No final do governo anterior, Lula reconhecia a armadilha que a política pública de saúde tinha caído com o fim da CPMF. Muitos interesses se articularam para isso. Lula no início de abril/2010 afirmou que tentando prejudicar o governo os adversários eliminaram o imposto e atingiram, na verdade, a saúde da população. Advertiu também que, independentemente de quem viesse, precisaria encontrar formas de assegurar os recursos necessários para custear adequadamente essa área. Entretanto, aparentemente o atual governo não encontrou nenhuma forma e jogou para engavetar a regulamentação da EC29.
O mais grave: em ato contínuo a mais um adiamento da votação da regulamentação da EC29, dos tantos ocorridos nestes anos, a Câmara aprovou mais uma renúncia fiscal (dedução patronal de gasto com plano de saúde para empregado doméstico) em benefício dos Planos Privados de saúde, renúncia esta contrária ao princípio da saúde como direito social igual para todos, estabelecido na Constituição. O confronto entre o SUS como direito igual de todos e um SUS complementar dos planos privados nunca esteve tão intenso.
Ferido de morte pelo estrangulamento financeiro, com a voz asfixiada pelas intenções desorientadoras da falsa contraposição entre financiamento e gestão, a caminhada do SUS está diante de um recuo imposto por fora da Constituição e dos princípios jurídico-formais que o estabeleceram e o regem.

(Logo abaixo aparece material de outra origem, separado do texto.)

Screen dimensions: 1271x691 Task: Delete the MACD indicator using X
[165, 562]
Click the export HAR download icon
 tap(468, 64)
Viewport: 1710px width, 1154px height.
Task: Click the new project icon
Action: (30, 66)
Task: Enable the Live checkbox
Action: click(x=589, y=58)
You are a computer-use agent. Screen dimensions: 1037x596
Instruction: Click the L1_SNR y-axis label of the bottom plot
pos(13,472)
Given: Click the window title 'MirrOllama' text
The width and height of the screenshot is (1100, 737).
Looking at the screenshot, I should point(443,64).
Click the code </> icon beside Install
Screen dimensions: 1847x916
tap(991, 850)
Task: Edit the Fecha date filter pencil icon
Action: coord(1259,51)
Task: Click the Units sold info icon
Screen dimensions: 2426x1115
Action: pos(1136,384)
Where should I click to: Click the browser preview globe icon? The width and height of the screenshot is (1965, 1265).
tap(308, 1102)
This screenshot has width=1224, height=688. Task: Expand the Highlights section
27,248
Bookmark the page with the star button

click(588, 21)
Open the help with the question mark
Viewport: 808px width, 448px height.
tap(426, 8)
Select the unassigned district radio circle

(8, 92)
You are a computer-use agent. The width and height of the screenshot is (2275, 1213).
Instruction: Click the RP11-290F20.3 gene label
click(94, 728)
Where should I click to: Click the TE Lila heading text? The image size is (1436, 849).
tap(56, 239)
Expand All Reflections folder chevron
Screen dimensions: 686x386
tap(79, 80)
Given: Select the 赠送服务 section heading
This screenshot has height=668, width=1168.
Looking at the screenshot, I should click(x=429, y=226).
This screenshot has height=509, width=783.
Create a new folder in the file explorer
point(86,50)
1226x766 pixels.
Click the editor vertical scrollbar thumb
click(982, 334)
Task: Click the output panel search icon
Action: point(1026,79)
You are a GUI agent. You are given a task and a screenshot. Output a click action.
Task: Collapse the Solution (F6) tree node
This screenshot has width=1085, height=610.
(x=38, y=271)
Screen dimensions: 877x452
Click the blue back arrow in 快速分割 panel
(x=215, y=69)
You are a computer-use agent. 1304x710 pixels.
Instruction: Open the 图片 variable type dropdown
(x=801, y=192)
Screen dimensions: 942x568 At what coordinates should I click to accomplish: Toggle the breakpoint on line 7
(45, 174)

A estratégia de impor dificuldades em regulamentar adequadamente o financiamento federal teve êxito ancorada na condição política de que a descentralização serviu como um alívio dos conflitos, que deixaram de se acumular na cúpula do sistema, com todo o ônus político das limitações de recursos transferido, especialmente, para os municípios. Isto tem resultado numa política que favorece o crescimento dos planos privados de saúde. Os setores sociais e os interesses econômicos que organizaram uma resistência à tarefa do Estado em financiar e organizar adequadamente o direito de todos à saúde estão vencendo.
Neste início de século, pouco resta para realçar ainda mais a descoberta da vitalidade social da solidariedade e do valor civilizatório em considerar e distribuir a saúde como um direito social. Não obstante, os políticos e os governos não conseguem atribuir realidade a esses valores e caminham presos às lógicas financistas ortodoxas, ao tempo medíocre do imediato que não consegue superar o medo e a ação de “ficar apenas medindo o tamanho do gigante”.
É preciso urgentemente resgatar os valores que elegeram o atual governo e seus deputados e lutar contra essa tendência do início de um governo de muitas esperanças. É preciso fazer o luto pelo triste fim histórico dos políticos do tipo assessores da AMIL e dos partidos mentores dessas artimanhas que tentam impor tal destino ao povo brasileiro.
Senão, lá se vai a Constituição Cidadã no que ela tinha de mais transformador e objetivo.